Who are the most common favorites?

Boston has been the most dominant, being favored in 319/361 (88.4%) of their games over the past four seasons, followed by Milwaukee, Denver and Golden State.

Detroit, Charlotte, Washington and San Antonio were the most common underdogs.

Who are the most common public teams?

We saw the public likes to bet on the away team, and the favorite. Do they have team-specific tendencies?

They certainly do. The LA Lakers and Golden State Warriors are most popular, being the picked by the public in 72% of their games. Detroit and Orlando are the least popular, only getting the majority of bets in 31% of their games.

This is a very similar ranking to what I saw in the previous data -- the public don't appear to be picking bets for purely rational reasons. They like to bet on popular teams, good teams, and teams with popular players. They don't like to bet on unpopular or bad teams, even though both sides have the same chance of winning against the spread. It makes sense as an aesthetic choice, but not as a mathematical choice.

There is a bit of correlation (r = .08) between team popularity and their record against the spread. Bettors do slightly prefer to bet on teams that do well against the spread:

Oklahoma City is that lonely dot far off to the right, far better than every other team but only slightly more popular than average.

Money lines and the favorite/longshot bias

So far I've only been looking at bets against the spread. This new dataset also includes info on money line bets.

In some ways, money line bets are easier to understand -- just bet on the team you think will win. If you like the favorite, you will win less than you risk; if you like the underdog you win more than you risk. If it's say Oklahoma City versus Dallas, the two sides might be OKC -320 (risk $320 to win $100, implying about a 75% chance of winning) and DAL +260 (risk $100 to win $260).

With spread bets, both sides have an equal chance of winning, and are usually priced the same. But with money lines, the gambler doesn't know the true odds, so they don't know the vig they're paying.

There is data to suggest that underdogs pay more in vig, and are therefore more profitable for the sportsbook. This is called the favorite-longshot bias -- conventional betting wisdom is the expected value of taking an underdog money line bet (especially a big underdog) is lower than taking the favorite. People who bet the underdog are in essence paying a premium to have a more thrilling outcome if they do win.

While it's a documented phenomenon in horse racing, there's some debate as to whether it exists in general, so I analyzed the 4,634 games with money line betting data.

If somebody always bet the favorite on every NBA game, or the underdog, what would be their rate of return? Is it better or worse than the -4.5% rate on spread bets?

I did find evidence of the favorite-longshot bias in the NBA money lines. When risking a constant amount of money on each bet, underdogs had a rate of return of -5.47% versus -4.09% for favorites. Favorites between -200 and -400 offer the best rate of return of any type of money line bet, at -2.97%. Every single type of underdog bet does worse than -4.5% of the typical spread bet.

The number of dogs and favorites aren't equal because some games have money lines where both sides are negative, say -110, like a traditional bet with a spread of zero. There's also a big asymmetry when the odds are long. For instance the favorite might be -800 and the underdog is +561. That doesn't represent a huge vig, it's just a quirk of how American-style odds work (covered in the book).

Caveats and bootstraps

The table above isn't telling the whole story. I'm not conveying a sense of the volatility in the rate of return. Huge underdogs have a bigger payout when they do win, so the outcomes are going to be a lot more variable than betting the favorites.

OBJECTIVES:
1. According to the NBA betting passage, what rate of return did favorites between -200 and -400 offer?
2. Please retype the NBA betting passage starting with "Who are the most common favorites?" and going on through "most common underdogs.".

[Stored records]

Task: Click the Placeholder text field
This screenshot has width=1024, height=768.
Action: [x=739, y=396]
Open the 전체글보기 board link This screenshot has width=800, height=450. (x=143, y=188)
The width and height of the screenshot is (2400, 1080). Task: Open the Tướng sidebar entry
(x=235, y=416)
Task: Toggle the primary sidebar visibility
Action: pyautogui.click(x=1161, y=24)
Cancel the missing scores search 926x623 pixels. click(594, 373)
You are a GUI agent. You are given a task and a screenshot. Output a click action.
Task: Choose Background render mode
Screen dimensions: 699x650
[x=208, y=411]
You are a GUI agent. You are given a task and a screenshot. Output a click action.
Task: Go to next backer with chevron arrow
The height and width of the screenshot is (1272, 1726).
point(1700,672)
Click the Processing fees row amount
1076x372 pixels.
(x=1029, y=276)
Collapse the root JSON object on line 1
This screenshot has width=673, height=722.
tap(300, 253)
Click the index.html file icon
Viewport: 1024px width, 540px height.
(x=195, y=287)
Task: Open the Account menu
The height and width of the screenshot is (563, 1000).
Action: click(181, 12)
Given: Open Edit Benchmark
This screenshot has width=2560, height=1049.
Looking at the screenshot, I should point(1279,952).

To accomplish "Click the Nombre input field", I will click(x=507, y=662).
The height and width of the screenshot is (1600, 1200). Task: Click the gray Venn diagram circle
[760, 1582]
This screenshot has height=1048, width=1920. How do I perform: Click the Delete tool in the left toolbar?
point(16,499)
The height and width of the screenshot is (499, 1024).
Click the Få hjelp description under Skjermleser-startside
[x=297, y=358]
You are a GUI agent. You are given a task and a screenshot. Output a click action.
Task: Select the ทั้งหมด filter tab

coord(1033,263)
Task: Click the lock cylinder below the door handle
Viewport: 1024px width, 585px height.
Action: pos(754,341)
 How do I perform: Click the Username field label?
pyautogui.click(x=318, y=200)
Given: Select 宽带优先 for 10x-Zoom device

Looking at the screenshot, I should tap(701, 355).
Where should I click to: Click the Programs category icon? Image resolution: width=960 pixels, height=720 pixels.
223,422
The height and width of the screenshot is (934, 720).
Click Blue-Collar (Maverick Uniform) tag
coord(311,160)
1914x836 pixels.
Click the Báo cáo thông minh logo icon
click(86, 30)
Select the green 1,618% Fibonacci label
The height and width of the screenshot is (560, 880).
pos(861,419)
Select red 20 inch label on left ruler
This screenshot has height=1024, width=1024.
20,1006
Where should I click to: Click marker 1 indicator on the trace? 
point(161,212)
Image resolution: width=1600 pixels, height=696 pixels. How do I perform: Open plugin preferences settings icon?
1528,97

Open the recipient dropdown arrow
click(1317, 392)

TASK-BY-TASK ANSWERS:
1. -2.97%

2.
Who are the most common favorites?

Boston has been the most dominant, being favored in 319/361 (88.4%) of their games over the past four seasons, followed by Milwaukee, Denver and Golden State.

Detroit, Charlotte, Washington and San Antonio were the most common underdogs.